TASKS FOR THIS EXERCISE -
(1) Answer from the Lex Machina article:
(a) In what city is the building that houses Lex Machina?
(b) How much do top lawyers charge per hour?
(c) At which university is Daniel Martin Katz an associate professor of law?
(2) Copy the stretch of the Lex Machina article from "Lex Machina is" through "of human lawyers.".

In a low-rise building in Menlo Park, Calif., just upstairs from a Mexican restaurant and a nail salon, a Stanford University spin-off is crunching data in ways that could shake the foundations of the legal profession.
Here, a small group of patent lawyers and computer scientists is applying the latest in machine learning and natural-language processing to reams of documents related to intellectual property lawsuits. The result is a massive statistical database on IP litigation like nothing the world has seen before. Which attorney has the best track record in defending against semiconductor-related infringement claims? Has a particular judge ruled on cases involving patent trolls, and if so, what was the outcome? Which companies tend to go to trial, and which settle out of court? By offering up such information, the database provides corporate lawyers, law firms, and government agencies with hard numbers that will reduce the guesswork, as well as the enormous expense, of patent litigation. In short, the company is building a “law machine,” from which comes its name: Lex Machina.
“Law is horribly inefficient,” says Mark Lemley, a professor at Stanford Law School, director of the Stanford Program in Law, Science & Technology, and cofounder of the company. “And in some ways, it is inefficient by design.” After all, lawyers get paid by the hour, so inefficiency is rewarded, says Lemley. And some are rewarded richly: Top lawyers charge north of US $1000 per hour.
Lex Machina is in the vanguard of an emerging field known as legal analytics, according to Daniel Martin Katz, an associate professor of law at Michigan State University who writes the blog Computational Legal Studies and advocates overhauling the practice of law through technology. Practitioners of legal analytics statistically parse the practice of law in search of data that can be used to augment, or in some cases replace, the more qualitative judgment of human lawyers.
“There’s been a quiet transition going on in the legal world,” Katz says. And that transition will shake up the legal profession. “Human reasoning, at least some part of it, is going to be replaced by machine-based prediction.” If Lex Machina succeeds, there will eventually be fewer frivolous lawsuits—and maybe fewer lawyers too.
We’re the moneyball of IP litigation,” says Josh Becker, Lex Machina’s CEO. Bespectacled and unassuming, he looks more like a professor than a savvy Silicon Valley player. With law and MBA degrees from Stanford, he served as press secretary for a Pennsylvania congresswoman, worked at the Internet start-up EarthWeb/DICE and at Netscape, and founded a venture capital firm before turning his attention to Lex Machina.

RECORD EXCERPTS -
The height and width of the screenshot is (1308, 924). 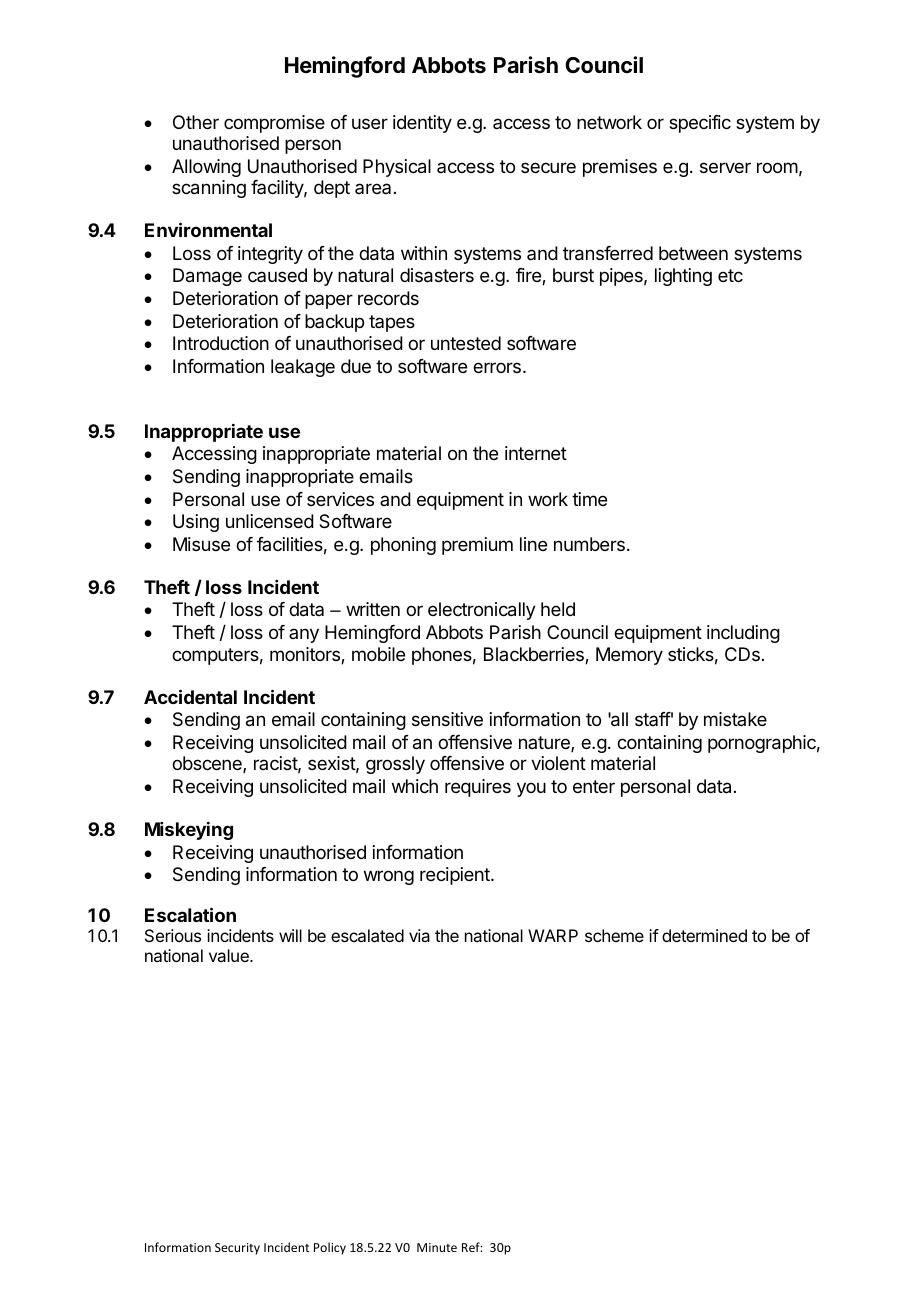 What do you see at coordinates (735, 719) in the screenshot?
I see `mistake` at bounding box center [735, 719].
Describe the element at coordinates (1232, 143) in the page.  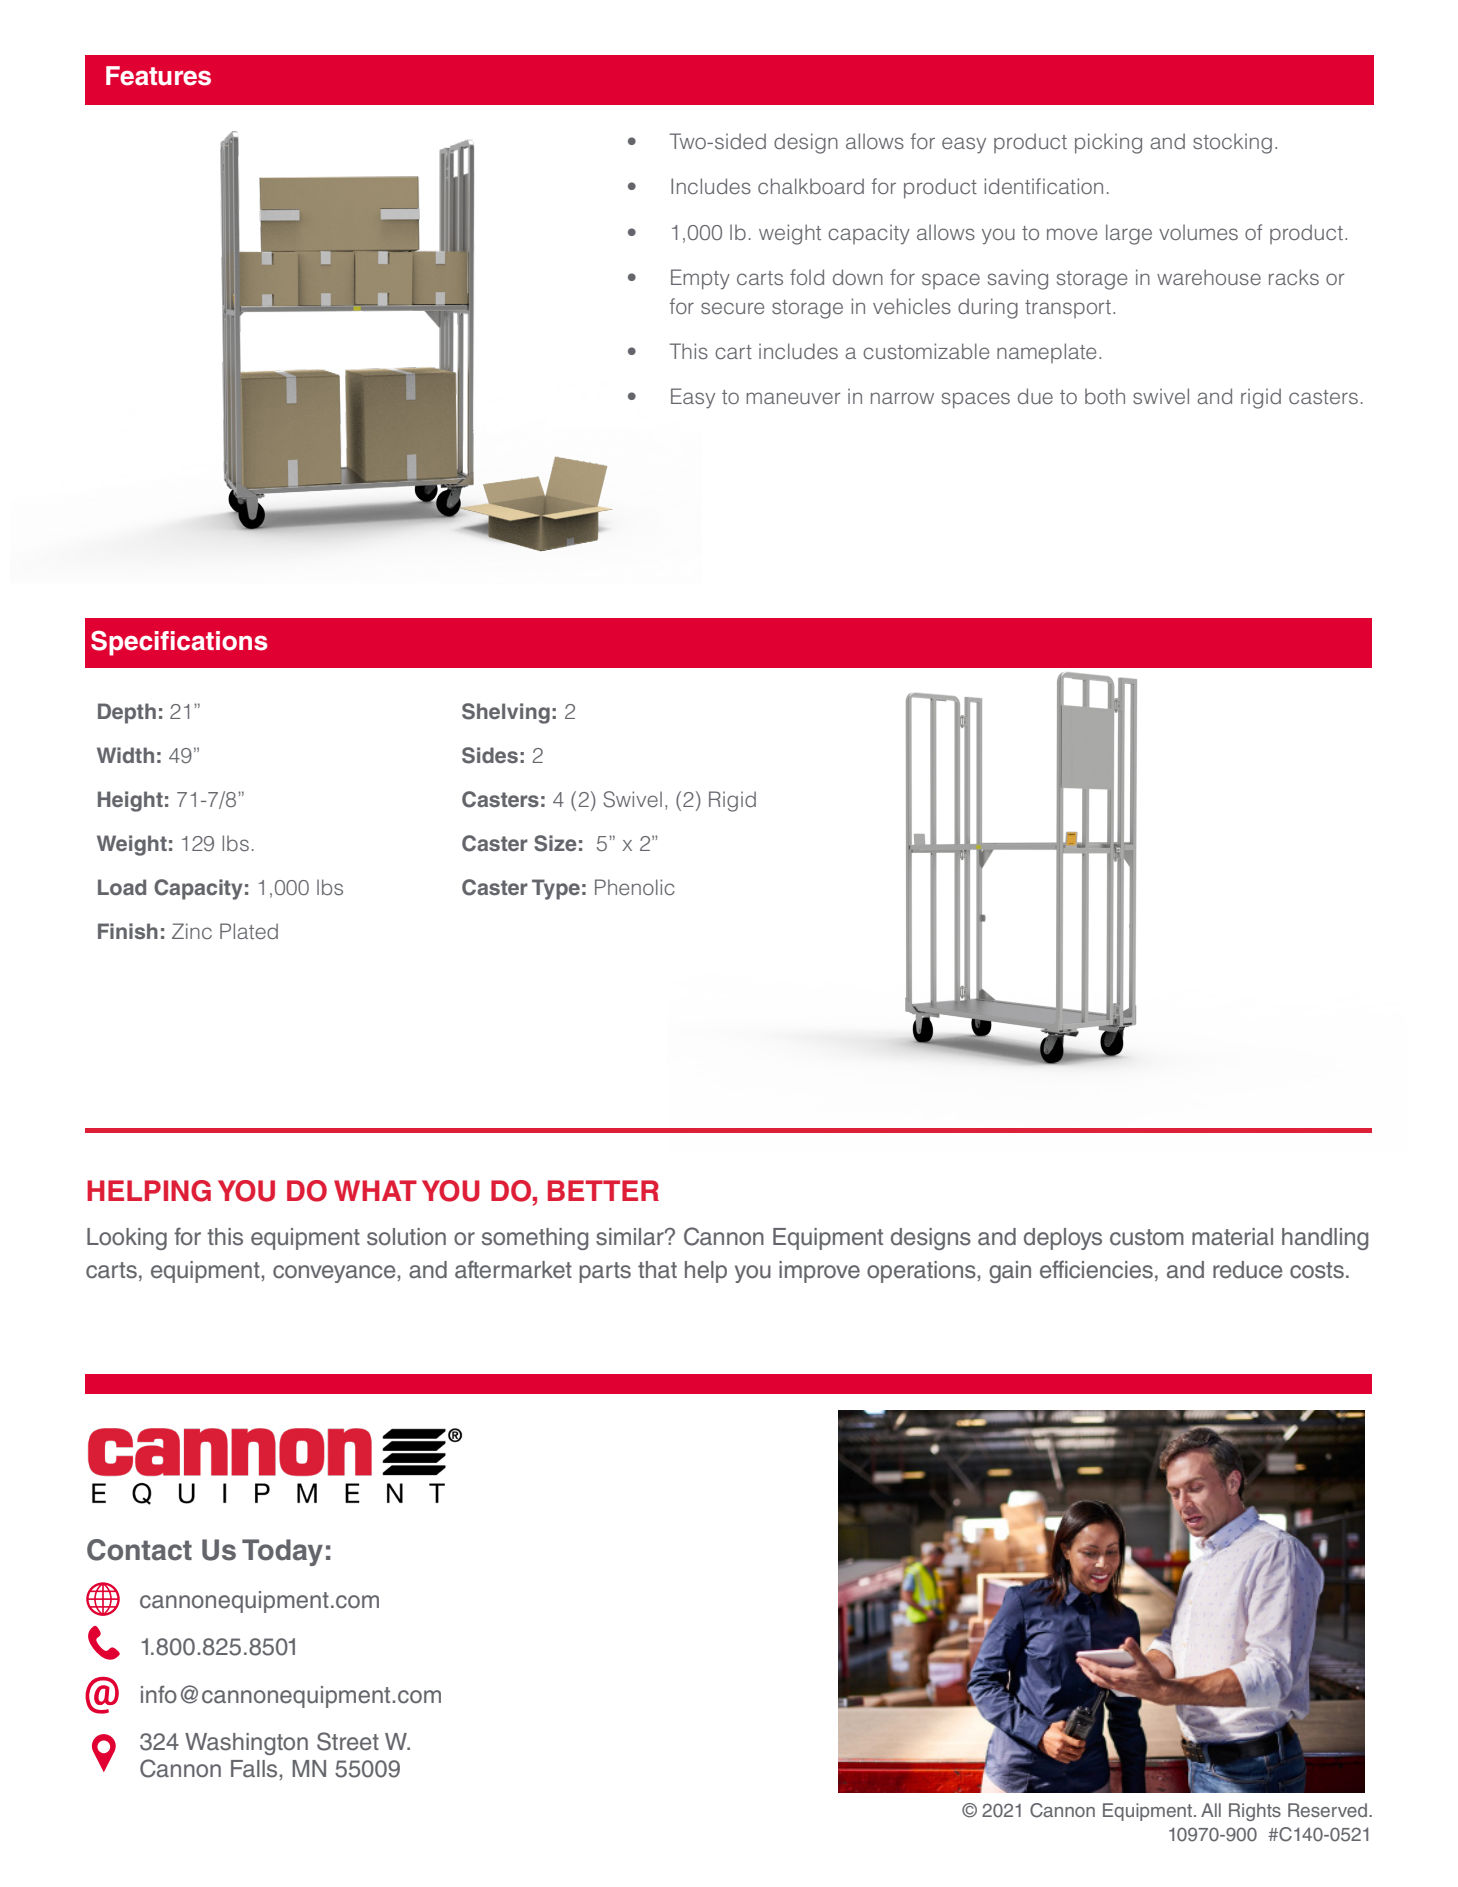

==

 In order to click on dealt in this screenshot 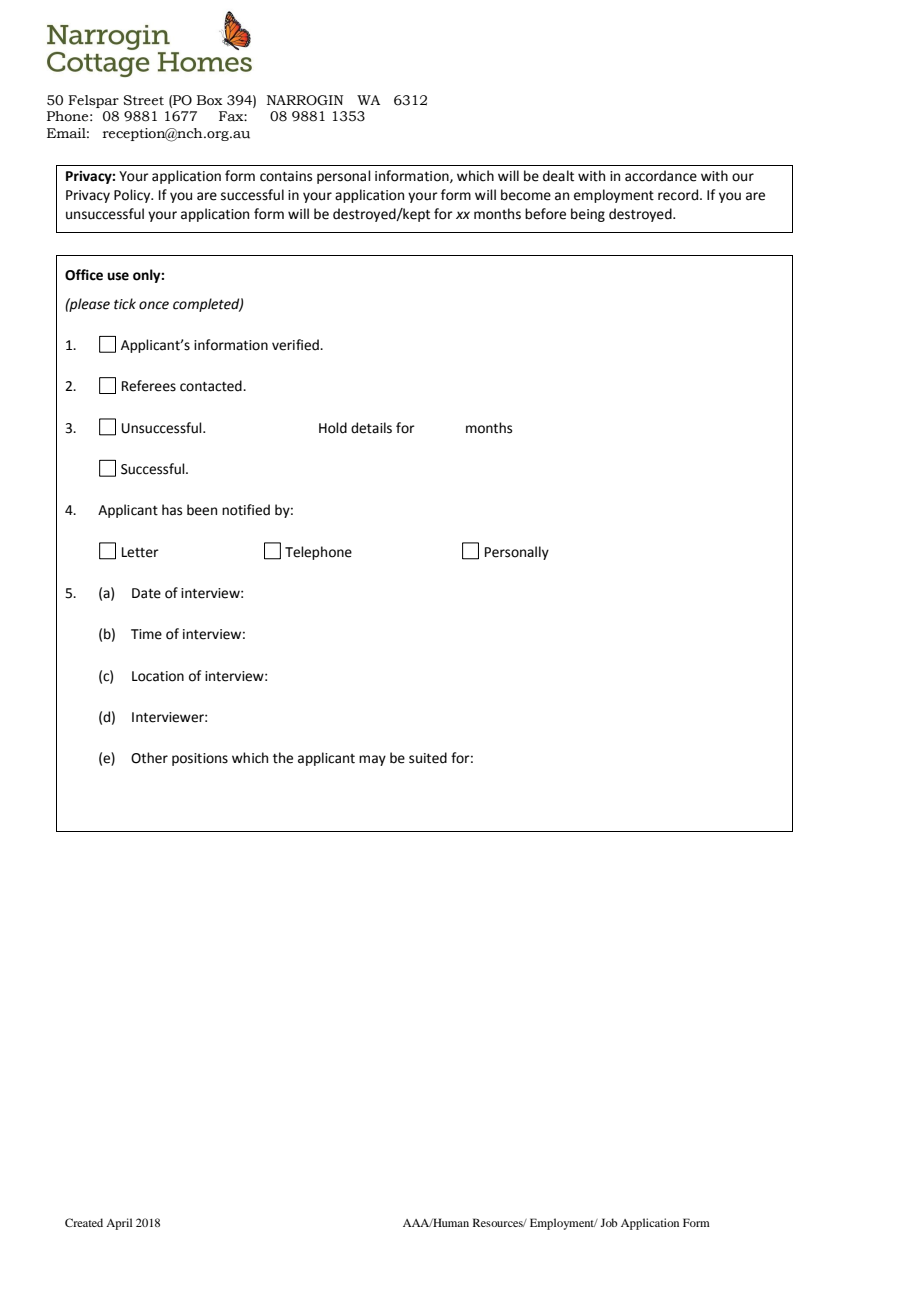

EXPECTED RESPONSES -
(1)
(a) Menlo Park, Calif.
(b) North of US $1000 per hour.
(c) Michigan State University.

(2)
Lex Machina is in the vanguard of an emerging field known as legal analytics, according to Daniel Martin Katz, an associate professor of law at Michigan State University who writes the blog Computational Legal Studies and advocates overhauling the practice of law through technology. Practitioners of legal analytics statistically parse the practice of law in search of data that can be used to augment, or in some cases replace, the more qualitative judgment of human lawyers.